■ TASK DESCRIPTION
Retype the listing that follows, exactly as written.

■ RECORD EXCERPTS
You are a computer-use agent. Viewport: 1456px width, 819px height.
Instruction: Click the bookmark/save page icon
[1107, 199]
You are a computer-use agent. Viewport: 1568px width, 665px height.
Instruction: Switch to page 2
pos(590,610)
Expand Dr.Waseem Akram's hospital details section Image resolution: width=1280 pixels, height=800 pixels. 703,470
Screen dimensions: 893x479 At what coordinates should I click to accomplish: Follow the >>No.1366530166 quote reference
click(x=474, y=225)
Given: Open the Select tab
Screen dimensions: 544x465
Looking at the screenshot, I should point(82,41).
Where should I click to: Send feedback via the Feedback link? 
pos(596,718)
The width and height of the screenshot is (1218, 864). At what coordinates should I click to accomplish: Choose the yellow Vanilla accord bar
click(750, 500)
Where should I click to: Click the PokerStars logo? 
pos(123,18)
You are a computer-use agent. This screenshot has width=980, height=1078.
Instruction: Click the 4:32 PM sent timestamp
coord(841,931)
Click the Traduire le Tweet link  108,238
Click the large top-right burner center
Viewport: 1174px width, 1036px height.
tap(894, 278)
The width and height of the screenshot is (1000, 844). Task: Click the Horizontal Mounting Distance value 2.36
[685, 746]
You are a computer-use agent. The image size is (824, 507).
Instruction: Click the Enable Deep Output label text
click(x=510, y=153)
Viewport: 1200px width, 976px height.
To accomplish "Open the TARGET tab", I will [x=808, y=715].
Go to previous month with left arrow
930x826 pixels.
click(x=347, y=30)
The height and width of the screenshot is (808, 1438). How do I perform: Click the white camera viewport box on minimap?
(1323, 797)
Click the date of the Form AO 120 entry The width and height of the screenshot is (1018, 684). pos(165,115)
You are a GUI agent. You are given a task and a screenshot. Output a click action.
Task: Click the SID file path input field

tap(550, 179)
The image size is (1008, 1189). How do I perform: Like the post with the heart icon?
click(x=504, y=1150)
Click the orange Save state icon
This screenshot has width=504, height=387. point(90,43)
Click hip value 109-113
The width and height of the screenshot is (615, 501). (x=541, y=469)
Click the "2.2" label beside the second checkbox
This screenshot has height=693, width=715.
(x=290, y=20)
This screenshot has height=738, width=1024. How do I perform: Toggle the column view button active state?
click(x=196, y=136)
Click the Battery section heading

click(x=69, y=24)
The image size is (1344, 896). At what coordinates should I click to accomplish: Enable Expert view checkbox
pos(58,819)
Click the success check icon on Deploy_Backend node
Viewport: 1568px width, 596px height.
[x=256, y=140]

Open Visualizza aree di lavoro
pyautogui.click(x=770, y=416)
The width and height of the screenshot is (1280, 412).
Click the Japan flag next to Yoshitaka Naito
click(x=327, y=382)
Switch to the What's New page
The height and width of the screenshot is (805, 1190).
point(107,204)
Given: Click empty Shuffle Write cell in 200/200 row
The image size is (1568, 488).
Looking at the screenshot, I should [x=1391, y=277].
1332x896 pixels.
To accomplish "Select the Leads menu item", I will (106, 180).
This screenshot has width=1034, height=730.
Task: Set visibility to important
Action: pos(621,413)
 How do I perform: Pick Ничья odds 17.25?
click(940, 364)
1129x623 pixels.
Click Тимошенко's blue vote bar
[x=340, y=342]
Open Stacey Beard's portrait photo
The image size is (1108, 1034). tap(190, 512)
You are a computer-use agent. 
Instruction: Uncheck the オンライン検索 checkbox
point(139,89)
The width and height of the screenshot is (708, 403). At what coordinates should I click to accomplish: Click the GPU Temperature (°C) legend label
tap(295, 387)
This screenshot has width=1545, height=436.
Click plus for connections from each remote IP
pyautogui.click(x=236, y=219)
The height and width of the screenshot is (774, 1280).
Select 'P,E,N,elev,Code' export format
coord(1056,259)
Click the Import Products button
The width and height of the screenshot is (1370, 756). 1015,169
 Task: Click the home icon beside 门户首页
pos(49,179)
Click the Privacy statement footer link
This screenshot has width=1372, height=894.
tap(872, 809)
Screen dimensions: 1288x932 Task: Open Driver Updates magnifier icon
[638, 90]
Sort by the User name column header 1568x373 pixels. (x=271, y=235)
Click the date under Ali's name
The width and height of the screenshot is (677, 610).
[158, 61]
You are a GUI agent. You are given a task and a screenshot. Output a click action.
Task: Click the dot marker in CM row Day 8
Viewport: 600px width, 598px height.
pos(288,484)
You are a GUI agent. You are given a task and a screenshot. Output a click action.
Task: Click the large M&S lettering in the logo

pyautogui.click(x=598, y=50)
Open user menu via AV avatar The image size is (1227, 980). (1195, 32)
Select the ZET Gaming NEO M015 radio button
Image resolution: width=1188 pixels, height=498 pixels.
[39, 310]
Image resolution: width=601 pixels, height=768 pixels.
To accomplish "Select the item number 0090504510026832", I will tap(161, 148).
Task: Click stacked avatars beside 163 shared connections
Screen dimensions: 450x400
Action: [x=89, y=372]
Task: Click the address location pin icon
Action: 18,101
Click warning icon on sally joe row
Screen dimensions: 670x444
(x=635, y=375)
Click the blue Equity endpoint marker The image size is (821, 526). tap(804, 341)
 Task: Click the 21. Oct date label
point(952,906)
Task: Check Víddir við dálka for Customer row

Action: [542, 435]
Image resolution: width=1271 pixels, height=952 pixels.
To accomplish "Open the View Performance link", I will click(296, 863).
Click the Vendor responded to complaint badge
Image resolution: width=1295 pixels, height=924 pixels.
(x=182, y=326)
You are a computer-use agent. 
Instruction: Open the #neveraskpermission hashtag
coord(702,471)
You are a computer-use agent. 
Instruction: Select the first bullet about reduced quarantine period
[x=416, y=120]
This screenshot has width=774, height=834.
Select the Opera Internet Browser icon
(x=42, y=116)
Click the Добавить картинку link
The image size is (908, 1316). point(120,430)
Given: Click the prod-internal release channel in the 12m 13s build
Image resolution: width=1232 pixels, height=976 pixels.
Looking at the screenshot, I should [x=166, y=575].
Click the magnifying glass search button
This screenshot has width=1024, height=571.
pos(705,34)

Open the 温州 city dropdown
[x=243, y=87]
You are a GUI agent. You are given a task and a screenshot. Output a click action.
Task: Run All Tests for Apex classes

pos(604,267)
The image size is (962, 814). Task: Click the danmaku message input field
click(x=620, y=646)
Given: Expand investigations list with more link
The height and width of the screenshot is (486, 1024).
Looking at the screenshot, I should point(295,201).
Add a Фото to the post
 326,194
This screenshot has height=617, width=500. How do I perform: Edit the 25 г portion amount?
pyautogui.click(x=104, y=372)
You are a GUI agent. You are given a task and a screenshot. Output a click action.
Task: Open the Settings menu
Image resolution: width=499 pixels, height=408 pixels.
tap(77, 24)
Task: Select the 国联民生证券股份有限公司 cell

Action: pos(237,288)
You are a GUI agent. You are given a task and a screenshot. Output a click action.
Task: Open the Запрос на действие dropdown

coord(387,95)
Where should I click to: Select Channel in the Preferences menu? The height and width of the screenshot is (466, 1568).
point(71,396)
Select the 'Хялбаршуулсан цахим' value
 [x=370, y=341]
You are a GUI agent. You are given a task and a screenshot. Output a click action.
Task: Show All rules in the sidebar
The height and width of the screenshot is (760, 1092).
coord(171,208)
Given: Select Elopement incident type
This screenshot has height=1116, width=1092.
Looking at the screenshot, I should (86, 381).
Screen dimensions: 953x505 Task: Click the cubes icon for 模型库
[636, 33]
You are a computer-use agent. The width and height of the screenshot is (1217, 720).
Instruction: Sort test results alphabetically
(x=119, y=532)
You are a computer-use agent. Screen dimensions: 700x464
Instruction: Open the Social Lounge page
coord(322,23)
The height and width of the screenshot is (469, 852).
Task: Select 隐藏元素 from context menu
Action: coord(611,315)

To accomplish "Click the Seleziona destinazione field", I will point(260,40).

■ FINAL ANSWER
You are a computer-use agent. Viewport: 1456px width, 819px height.
Instruction: Click the bookmark/save page icon
[1107, 199]
You are a computer-use agent. Viewport: 1568px width, 665px height.
Instruction: Switch to page 2
pos(590,610)
Expand Dr.Waseem Akram's hospital details section Image resolution: width=1280 pixels, height=800 pixels. 703,470
Screen dimensions: 893x479 At what coordinates should I click to accomplish: Follow the >>No.1366530166 quote reference
click(x=474, y=225)
Given: Open the Select tab
Screen dimensions: 544x465
Looking at the screenshot, I should point(82,41).
Where should I click to: Send feedback via the Feedback link? 
pos(596,718)
The width and height of the screenshot is (1218, 864). At what coordinates should I click to accomplish: Choose the yellow Vanilla accord bar
click(750, 500)
Where should I click to: Click the PokerStars logo? 
pos(123,18)
You are a computer-use agent. This screenshot has width=980, height=1078.
Instruction: Click the 4:32 PM sent timestamp
coord(841,931)
Click the Traduire le Tweet link  108,238
Click the large top-right burner center
Viewport: 1174px width, 1036px height.
tap(894, 278)
The width and height of the screenshot is (1000, 844). Task: Click the Horizontal Mounting Distance value 2.36
[685, 746]
You are a computer-use agent. The image size is (824, 507).
Instruction: Click the Enable Deep Output label text
click(x=510, y=153)
Viewport: 1200px width, 976px height.
To accomplish "Open the TARGET tab", I will [x=808, y=715].
Go to previous month with left arrow
930x826 pixels.
click(x=347, y=30)
The height and width of the screenshot is (808, 1438). How do I perform: Click the white camera viewport box on minimap?
(1323, 797)
Click the date of the Form AO 120 entry The width and height of the screenshot is (1018, 684). pos(165,115)
You are a GUI agent. You are given a task and a screenshot. Output a click action.
Task: Click the SID file path input field

tap(550, 179)
The image size is (1008, 1189). How do I perform: Like the post with the heart icon?
click(x=504, y=1150)
Click the orange Save state icon
This screenshot has width=504, height=387. point(90,43)
Click hip value 109-113
The width and height of the screenshot is (615, 501). (x=541, y=469)
Click the "2.2" label beside the second checkbox
This screenshot has height=693, width=715.
(x=290, y=20)
This screenshot has height=738, width=1024. How do I perform: Toggle the column view button active state?
click(x=196, y=136)
Click the Battery section heading

click(x=69, y=24)
The image size is (1344, 896). At what coordinates should I click to accomplish: Enable Expert view checkbox
pos(58,819)
Click the success check icon on Deploy_Backend node
Viewport: 1568px width, 596px height.
[x=256, y=140]

Open Visualizza aree di lavoro
pyautogui.click(x=770, y=416)
The width and height of the screenshot is (1280, 412).
Click the Japan flag next to Yoshitaka Naito
click(x=327, y=382)
Switch to the What's New page
The height and width of the screenshot is (805, 1190).
point(107,204)
Given: Click empty Shuffle Write cell in 200/200 row
The image size is (1568, 488).
Looking at the screenshot, I should [x=1391, y=277].
1332x896 pixels.
To accomplish "Select the Leads menu item", I will (106, 180).
This screenshot has width=1034, height=730.
Task: Set visibility to important
Action: pos(621,413)
 How do I perform: Pick Ничья odds 17.25?
click(940, 364)
1129x623 pixels.
Click Тимошенко's blue vote bar
[x=340, y=342]
Open Stacey Beard's portrait photo
The image size is (1108, 1034). tap(190, 512)
You are a computer-use agent. 
Instruction: Uncheck the オンライン検索 checkbox
point(139,89)
The width and height of the screenshot is (708, 403). At what coordinates should I click to accomplish: Click the GPU Temperature (°C) legend label
tap(295, 387)
This screenshot has width=1545, height=436.
Click plus for connections from each remote IP
pyautogui.click(x=236, y=219)
The height and width of the screenshot is (774, 1280).
Select 'P,E,N,elev,Code' export format
coord(1056,259)
Click the Import Products button
The width and height of the screenshot is (1370, 756). 1015,169
 Task: Click the home icon beside 门户首页
pos(49,179)
Click the Privacy statement footer link
This screenshot has width=1372, height=894.
tap(872, 809)
Screen dimensions: 1288x932 Task: Open Driver Updates magnifier icon
[638, 90]
Sort by the User name column header 1568x373 pixels. (x=271, y=235)
Click the date under Ali's name
The width and height of the screenshot is (677, 610).
[158, 61]
You are a GUI agent. You are given a task and a screenshot. Output a click action.
Task: Click the dot marker in CM row Day 8
Viewport: 600px width, 598px height.
pos(288,484)
You are a GUI agent. You are given a task and a screenshot. Output a click action.
Task: Click the large M&S lettering in the logo

pyautogui.click(x=598, y=50)
Open user menu via AV avatar The image size is (1227, 980). (1195, 32)
Select the ZET Gaming NEO M015 radio button
Image resolution: width=1188 pixels, height=498 pixels.
[39, 310]
Image resolution: width=601 pixels, height=768 pixels.
To accomplish "Select the item number 0090504510026832", I will tap(161, 148).
Task: Click stacked avatars beside 163 shared connections
Screen dimensions: 450x400
Action: [x=89, y=372]
Task: Click the address location pin icon
Action: 18,101
Click warning icon on sally joe row
Screen dimensions: 670x444
(x=635, y=375)
Click the blue Equity endpoint marker The image size is (821, 526). tap(804, 341)
 Task: Click the 21. Oct date label
point(952,906)
Task: Check Víddir við dálka for Customer row

Action: [542, 435]
Image resolution: width=1271 pixels, height=952 pixels.
To accomplish "Open the View Performance link", I will click(296, 863).
Click the Vendor responded to complaint badge
Image resolution: width=1295 pixels, height=924 pixels.
(x=182, y=326)
You are a computer-use agent. 
Instruction: Open the #neveraskpermission hashtag
coord(702,471)
You are a computer-use agent. 
Instruction: Select the first bullet about reduced quarantine period
[x=416, y=120]
This screenshot has width=774, height=834.
Select the Opera Internet Browser icon
(x=42, y=116)
Click the Добавить картинку link
The image size is (908, 1316). point(120,430)
Given: Click the prod-internal release channel in the 12m 13s build
Image resolution: width=1232 pixels, height=976 pixels.
Looking at the screenshot, I should [x=166, y=575].
Click the magnifying glass search button
This screenshot has width=1024, height=571.
pos(705,34)

Open the 温州 city dropdown
[x=243, y=87]
You are a GUI agent. You are given a task and a screenshot. Output a click action.
Task: Run All Tests for Apex classes

pos(604,267)
The image size is (962, 814). Task: Click the danmaku message input field
click(x=620, y=646)
Given: Expand investigations list with more link
The height and width of the screenshot is (486, 1024).
Looking at the screenshot, I should point(295,201).
Add a Фото to the post
 326,194
This screenshot has height=617, width=500. How do I perform: Edit the 25 г portion amount?
pyautogui.click(x=104, y=372)
You are a GUI agent. You are given a task and a screenshot. Output a click action.
Task: Open the Settings menu
Image resolution: width=499 pixels, height=408 pixels.
tap(77, 24)
Task: Select the 国联民生证券股份有限公司 cell

Action: pos(237,288)
You are a GUI agent. You are given a task and a screenshot. Output a click action.
Task: Open the Запрос на действие dropdown

coord(387,95)
Where should I click to: Select Channel in the Preferences menu? The height and width of the screenshot is (466, 1568).
point(71,396)
Select the 'Хялбаршуулсан цахим' value
 [x=370, y=341]
You are a GUI agent. You are given a task and a screenshot. Output a click action.
Task: Show All rules in the sidebar
The height and width of the screenshot is (760, 1092).
coord(171,208)
Given: Select Elopement incident type
This screenshot has height=1116, width=1092.
Looking at the screenshot, I should (86, 381).
Screen dimensions: 953x505 Task: Click the cubes icon for 模型库
[636, 33]
You are a computer-use agent. The width and height of the screenshot is (1217, 720).
Instruction: Sort test results alphabetically
(x=119, y=532)
You are a computer-use agent. Screen dimensions: 700x464
Instruction: Open the Social Lounge page
coord(322,23)
The height and width of the screenshot is (469, 852).
Task: Select 隐藏元素 from context menu
Action: coord(611,315)

To accomplish "Click the Seleziona destinazione field", I will point(260,40).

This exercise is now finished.